As I researched and wrote this book, many of the stories I had assumed to be true about the Mafia and its murky involvement with the Allies in World War II proved not to be quite as they had been reported. But what was even more startling was that many of the great accounts of the Mafia from this period—my touchstones for writing such a book—were also not only misleading in their interpretation of events, but were, in fact, I discovered—fakes!
Norman Lewis' The Honoured Society is highly regarded as one of the great studies of the Mafia in Sicily. It regularly features in lists of the best Mafia books ever written. And yet, The Honoured Society is false history plundered from another author.

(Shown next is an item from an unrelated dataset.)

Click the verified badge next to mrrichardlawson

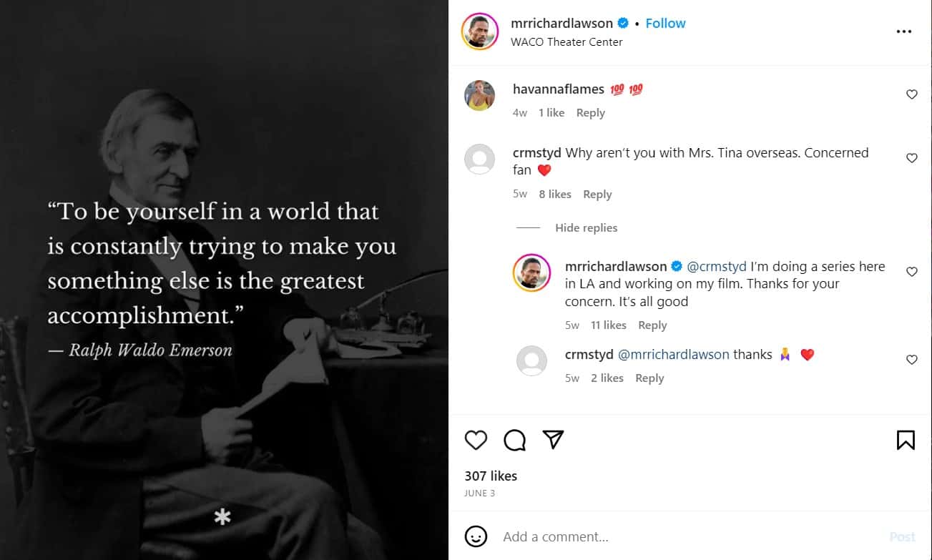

The Honoured Society was first published in London in 1964. Many of its best stories, including the classic tale of US gangster Charles 'Lucky' Luciano giving instructions to the Mafiosi of Villalba to help the advancing American allies, were stolen from the work of the Sicilian anti-Mafia campaigner Michele Pantaleone, whose book containing this story and others purloined by Lewis first appeared as Mafia e Politica, published in Turin in 1962. When Pantaleone’s book was later published in translation, historian Denis Mack Smith, in his preface, stopped short of accusations of plagiarism, but felt compelled to say that Lewis 'though he does not say so, clearly drew very substantially on Pantaleone for his book The Honoured Society.'
But my expose of The Honoured Society goes further. Not only were many of its stories taken from Pantaleone's accounts, but they are false too. As I reveal in this book, based on wartime OSS reports, Pantaleone had his own reasons for falsifying his account of Don Calo of Villalba and seems to have made up completely the classic Luciano tale. By uncovering a book of memoirs in a Palermo library, I tell what really happened on those days in Villalba in 1943 as the Allies rumbled through western Sicily in their tanks.